Hold the locust by its back legs, keeping its wings free to move and blow gently over its head. The locust (and many other insects) has small hairs on its head that link direct to the wings. If these hairs feel a breeze they make the wings flap automatically. The locust can't not flap under these conditions.
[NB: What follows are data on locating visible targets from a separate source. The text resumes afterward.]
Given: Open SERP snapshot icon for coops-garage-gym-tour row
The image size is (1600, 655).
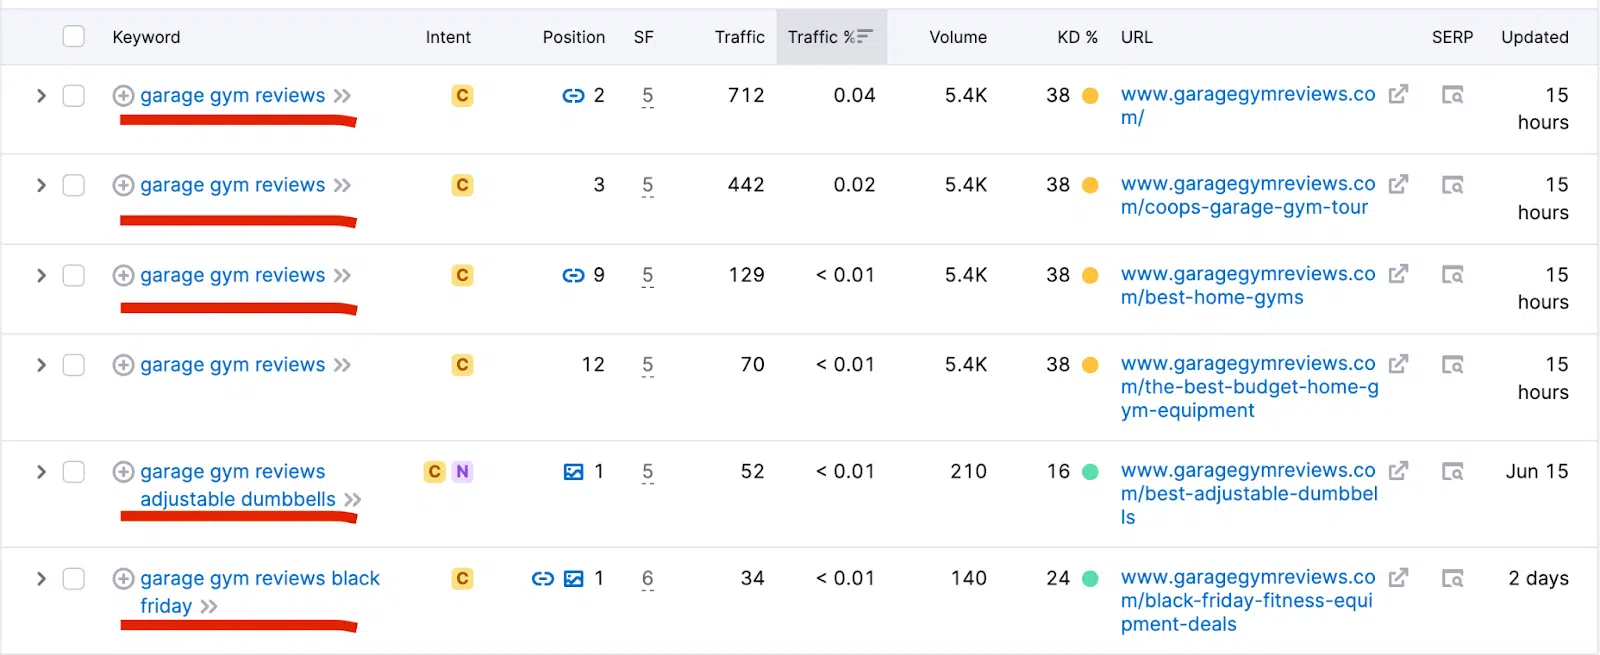Looking at the screenshot, I should point(1452,185).
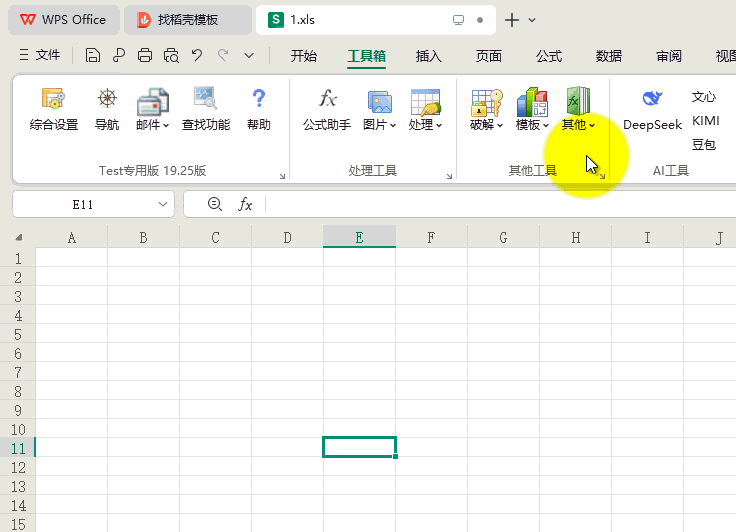Open 综合设置 (general settings) tool

(x=54, y=108)
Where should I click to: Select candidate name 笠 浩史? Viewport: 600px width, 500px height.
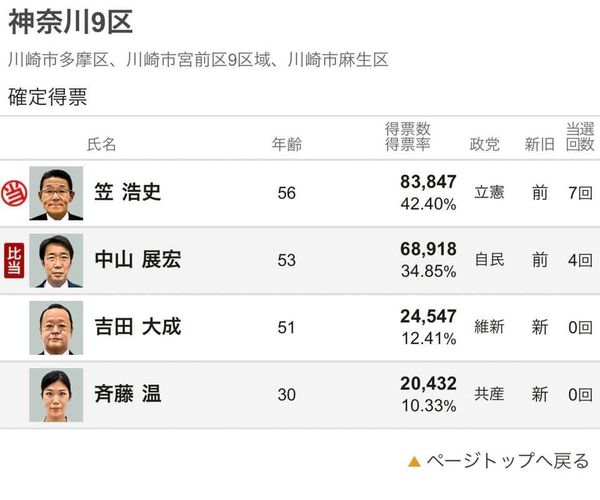(x=127, y=193)
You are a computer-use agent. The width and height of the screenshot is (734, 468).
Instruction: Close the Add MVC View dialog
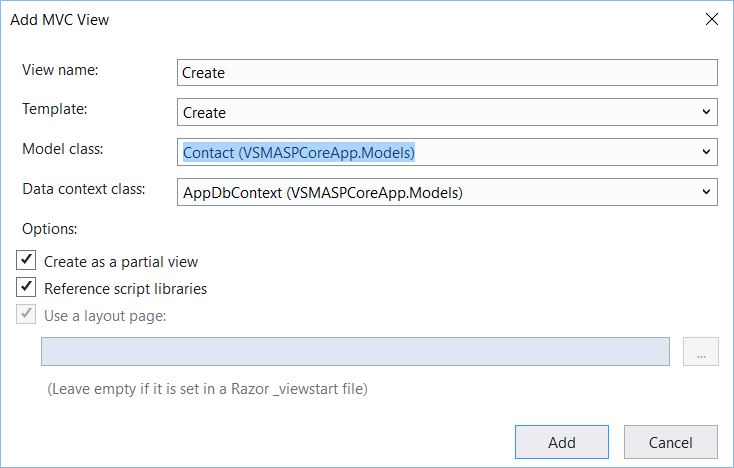711,19
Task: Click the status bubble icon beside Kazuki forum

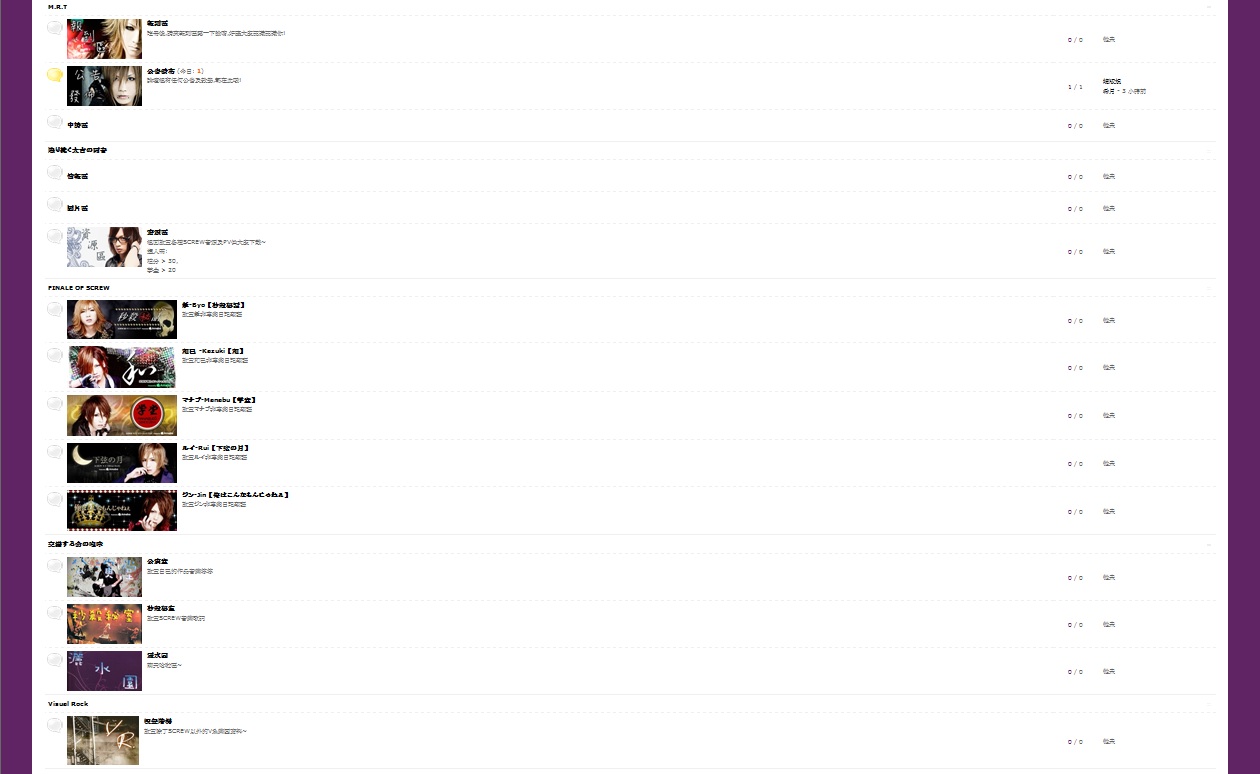Action: (x=55, y=355)
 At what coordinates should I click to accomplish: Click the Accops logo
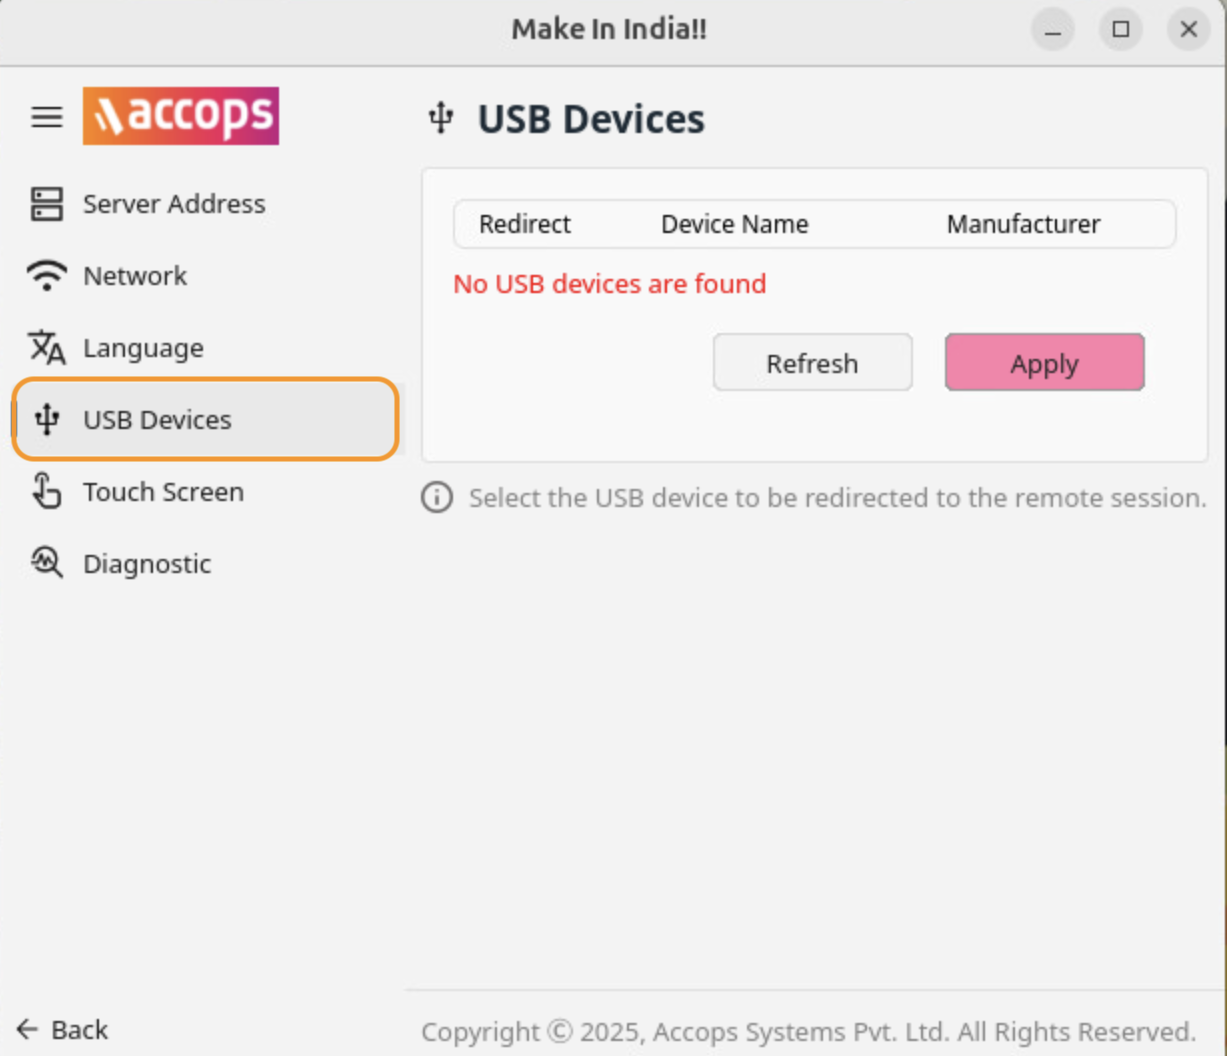(180, 116)
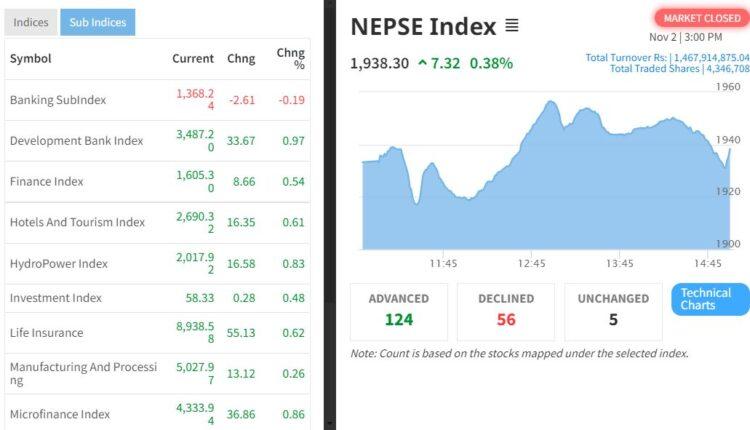This screenshot has width=750, height=430.
Task: Open the NEPSE Index hamburger menu icon
Action: [x=512, y=25]
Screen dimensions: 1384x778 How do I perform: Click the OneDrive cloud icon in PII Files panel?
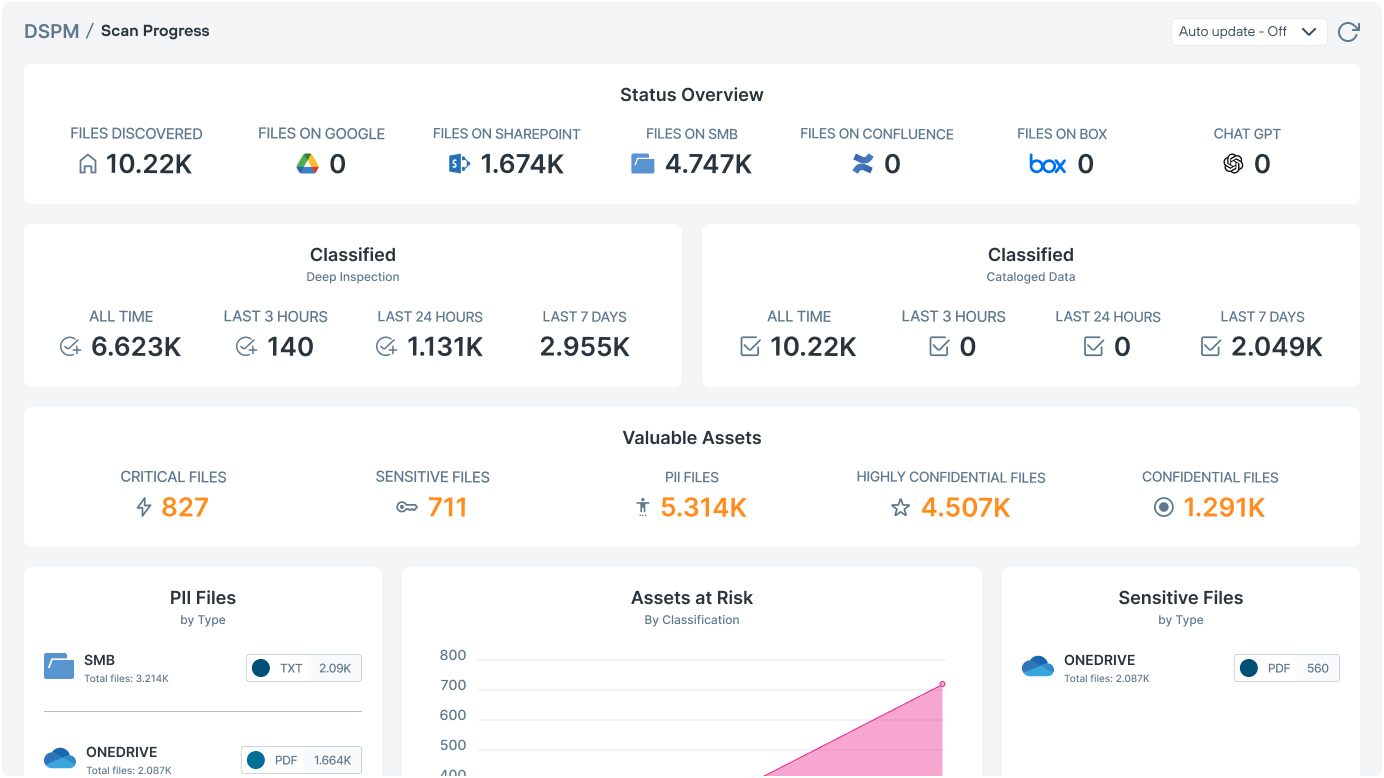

Go on, give it a go just remember to blow and not suck .

Natrix


----------



## Just_Nash (Dec 1, 2007)

Natrix said:


> Here's an amusing game for those that want to see a locust fly.
> 
> Hold the locust by its back legs, keeping its wings free to move and blow gently over its head. The locust (and many other insects) has small hairs on its head that link direct to the wings. If these hairs feel a breeze they make the wings flap automatically. The locust can't not flap under these conditions.
> 
> ...


Sounds a bit like trying to lick your elbow..


----------



## Carol (Aug 2, 2007)

I breed my own and they fly


----------



## Ssthisto (Aug 31, 2006)

Well, my cats have chased the "armoured sparrows" around my house when one of the little boogers broke the lid to the Perfecto tank I was keeping them in and released a bag of a hundred of 'em, and they absolutely do fly - up the stairs, up the walls...


----------



## SamH (Aug 25, 2007)

Ssthisto said:


> Well, my cats have chased the "armoured sparrows" around my house when one of the little boogers broke the lid to the Perfecto tank I was keeping them in and released a bag of a hundred of 'em, and they absolutely do fly - up the stairs, up the walls...


:lol2: bet that was fun


----------



## malthereplover (Aug 22, 2008)

SamH said:


> Quick question.. why is it that whenever you put a few adult locusts in with your beardie, bosc ect.. you never see them flying around?? they have wings.. why do they never use them? :hmm:
> 
> Thanks : victory:


Chuck em up in the air, then they should, do with me lol


----------